If you’re a woman, chances are good you’ve been Photoshopping yourself since you were at least 12 years old. Every single one of us has stood in front of the mirror at some point since adolescence and liberally applied the concealer. And you can’t tell me you haven’t been on a date and done the oh-so-discreet spinach-in-the-teeth check in the reflection of the butter knife. The desire to enhance has been around since the discovery of mirrors, which pretty much means our Neolithic ancestors would have given up their best set of blunt tools to have a fully retouched, color corrected and perfectly exposed family portrait hanging above the fire pit. If only they’d had Adobe Photoshop, I’m sure there would have been a lot less tribal violence and political upheaval.
We all know the suite of Adobe products made for photographers is the gold standard in the industry. You know you’re the top dog when your product name is used as both a proper noun and a verb in everyday vernacular (Client: “You can Photoshop my arms to look like Jennifer Aniston’s, right? Me: “Oh, totally. She’ll look like Roseanne Barr compared to you.”). In fact, it’s possible the entire post-production process has become an art forum unto itself. There are countless blogs dedicated the subject. Some of my favorites:
- National Association of Photoshop Professionals (NAPP). This website is so chock-full of good stuff, it will be a whole blog post unto itself – stay tuned!
- Adobe Photoshop Lightroom Killer Tips – Really good, quick tutorials on everyday types of editing issues.
- Totally Rad – You guessed it.

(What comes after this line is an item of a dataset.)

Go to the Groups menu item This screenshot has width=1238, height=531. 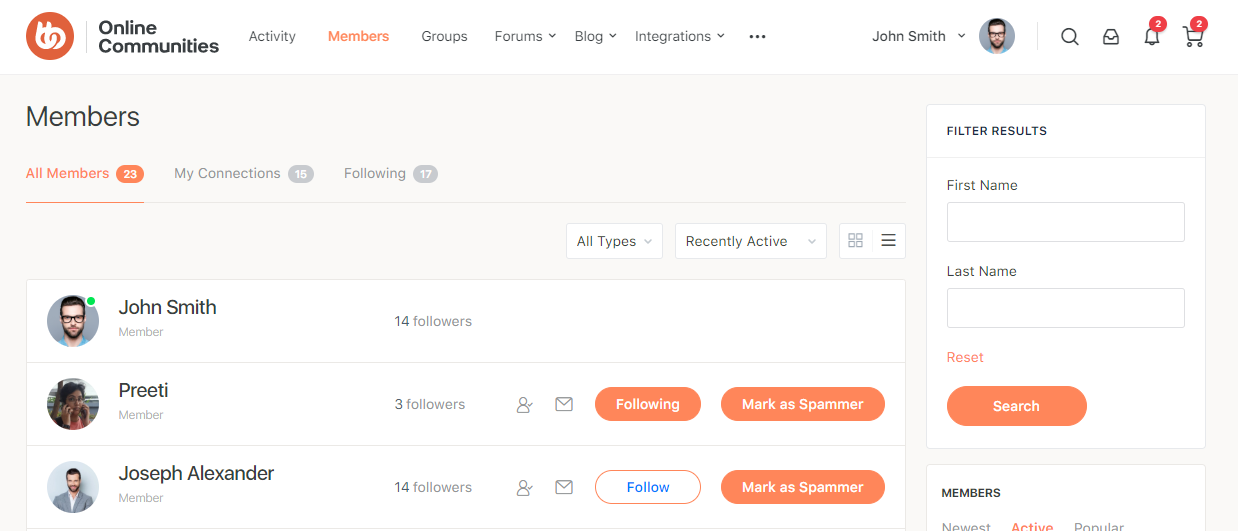[x=444, y=37]
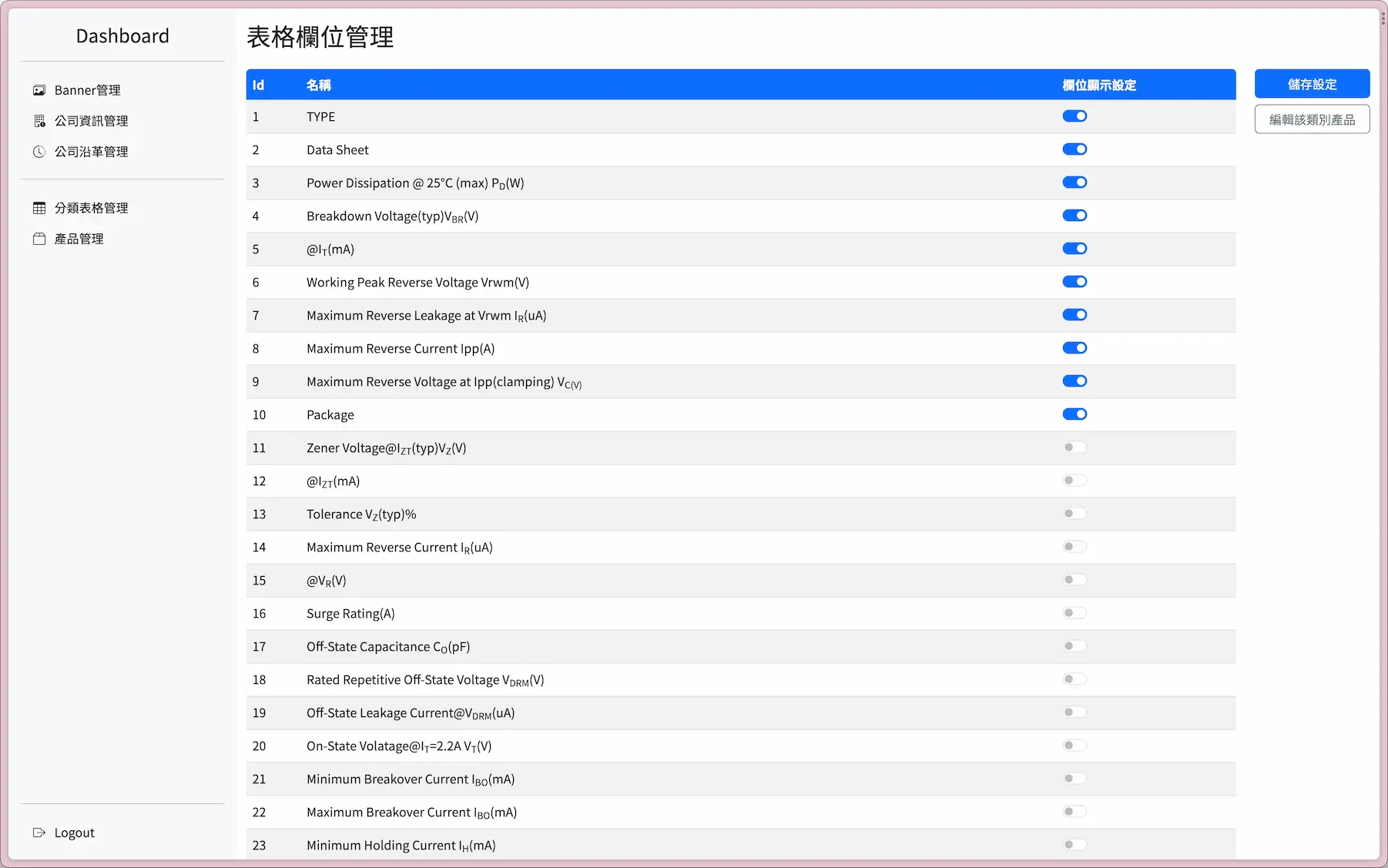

Totally rad stuff on this site.
I’m sure I don’t have to sell you on how great Photoshop and Lightroom are, but take a look at some of my before and afters from the past week and see for yourself.
And don’t feel like you have to skim money off the top of the grocery budget the next few weeks to afford Photoshop and Lightroom either. Adobe offers a “lite” version of Photoshop called Photoshop Elements which has many of the key features of the whole hog for a fraction of the price.
One last thing. This probably goes without saying, but there is no amount of magic in any Adobe product that can substitute for getting it right, in camera, the first time. But if you’re like me, sometimes you need a little post-processing help to fully realize the vision you have in your head. Ain’t no shame in that, people.
And the bonus – if you learn how to Photoshop Jennifer Aniston’s arms onto your own, you’ll have one awesome looking Christmas card.